A most abominable clangor woke the author, who cursed the hotel for permitting such a breakfast gong. It was not a breakfast gong, but the church bells of Culiacan. As they travelled on, they became accustom to the incredible uproar of the Mexican church bells; but none ever approached in horror those of Culiacan. There was another sound that marched in the author’s memory. Each morning, as he cursed the bells, he heard another sound under the window – the faint shuffle of barefoot Indians on their early way to work. Through the open doorway came the light rustling of palm branches in the patio. Outside, they watched the policemen, wide-hatted, sword and revolver in belt, riding snappy little horses. Ice was a luxury in Culiacan, and was treated ceremonially. The ice wagon was painted white and gold, and drawn by two mules. Long teams of mules hauled in dyewood. From Culiacan to Altata, a dying port, there was an ancient British built railway, of which whose ties were ebony. Housemaids on the ranches were paid one peso weekly, which was equal to 50 cents American. Drivers of two-horse teams waited for the four A. M. train, on the chance of a two-peso fare. In front of the movie theater, women sat each night behind tables covered with sweetmeats, under twinkling candles. Three dollars would buy the entire stock. Culiacan was the capital of the State of Sinaloa. Prosperous town once, it was ruined by the war, as were the other coastal towns. In the handsome market-house, only the cheaper necessities were sold. The banking-houses were for the most part empty. Even in the most crowded hours the streets seemed almost empty. In the mountains were mines, of which some had produced steadily since Spanish times, until their owners were compelled to shut down by the war, and the taxation which followed.

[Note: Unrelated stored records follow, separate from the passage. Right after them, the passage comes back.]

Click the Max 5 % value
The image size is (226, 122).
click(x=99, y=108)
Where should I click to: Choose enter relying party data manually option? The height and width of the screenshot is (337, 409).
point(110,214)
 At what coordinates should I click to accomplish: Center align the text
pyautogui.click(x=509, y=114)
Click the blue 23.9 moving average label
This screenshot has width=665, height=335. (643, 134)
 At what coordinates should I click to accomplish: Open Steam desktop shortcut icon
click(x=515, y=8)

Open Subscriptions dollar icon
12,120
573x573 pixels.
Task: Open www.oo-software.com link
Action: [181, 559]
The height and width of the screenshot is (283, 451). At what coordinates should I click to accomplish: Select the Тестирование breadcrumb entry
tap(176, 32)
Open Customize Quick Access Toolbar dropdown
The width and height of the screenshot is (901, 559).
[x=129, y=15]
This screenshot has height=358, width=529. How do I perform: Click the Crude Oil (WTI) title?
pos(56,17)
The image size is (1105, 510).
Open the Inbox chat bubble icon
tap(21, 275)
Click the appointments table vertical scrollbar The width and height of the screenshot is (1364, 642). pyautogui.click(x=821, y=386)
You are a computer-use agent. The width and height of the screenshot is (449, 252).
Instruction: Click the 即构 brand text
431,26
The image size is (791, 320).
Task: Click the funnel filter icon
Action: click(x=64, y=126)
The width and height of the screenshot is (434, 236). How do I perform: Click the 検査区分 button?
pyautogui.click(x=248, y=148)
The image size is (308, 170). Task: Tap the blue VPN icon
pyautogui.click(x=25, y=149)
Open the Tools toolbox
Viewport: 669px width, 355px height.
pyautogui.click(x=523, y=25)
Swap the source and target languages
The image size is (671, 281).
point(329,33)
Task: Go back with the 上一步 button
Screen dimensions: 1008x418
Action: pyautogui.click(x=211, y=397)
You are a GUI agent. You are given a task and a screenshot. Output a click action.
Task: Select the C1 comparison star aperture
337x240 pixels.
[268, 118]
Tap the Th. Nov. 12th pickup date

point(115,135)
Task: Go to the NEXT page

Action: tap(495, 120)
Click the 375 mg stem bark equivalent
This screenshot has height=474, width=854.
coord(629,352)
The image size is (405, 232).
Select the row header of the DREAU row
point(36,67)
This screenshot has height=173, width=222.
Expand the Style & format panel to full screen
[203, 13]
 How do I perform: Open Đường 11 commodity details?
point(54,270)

The old road down which the Aztecs marched on their way to the conquest of Mexico ran past Culiacan. On the rock walls of the canyons, their carvings were found. The Indians there still worshiped the old gods, confused somewhat with Christianity. Many Aztec artifacts had been destroyed by the workmen on the great irrigation project. Twenty miles from Culiacan was an old panocha mill. It had a steam-engine cane-crushing device. The juice of the cane was boiled down and sugared off in troughs of hollowed out ebony, and sold in crude cakes sold in every market in the Republic. It tasted like our maple sugar. Little mining villages in the nearby mountains were provisioned by mule train from Culiacan. Trails, still the same as they were in Montezuma’s time, passed through Indian villages. They had been used so long that hoofs had worn holes eighteen inches deep in the rock. In those hills – somewhere – was the Lost City of Bacis. One travelled days and miles to reach the village of Bacis, but could go no further. The mountains became impassable. The little river that flowed down the canyon was boxed in by precipitous walls. Neither prospector nor Indian could traverse the heights. Yet sometimes oranges floated down the little river, and bits of oddly woven cloth that caught on twigs, and carven wood. A legend had grown that somewhere in the hills was the Lost City of Bacis. At Culiacan, the author realized that the romantic and picturesque images of Mexico had blinded him to the reality of the depths of poverty in which the lower-class Mexicans lived. They did not often starve, but they rarely had enough to eat. They lacked all luxuries except tequila, pulque, panocha, and tobacco. They lived on a plane of discomfort, unhappiness, and ignorance. The author thought the Indians lazy for taking siestas, but they were not. Well-fed and well clothed, the Mexican Indian was a fair laborer; but usually he was half starved and half dead for sleep.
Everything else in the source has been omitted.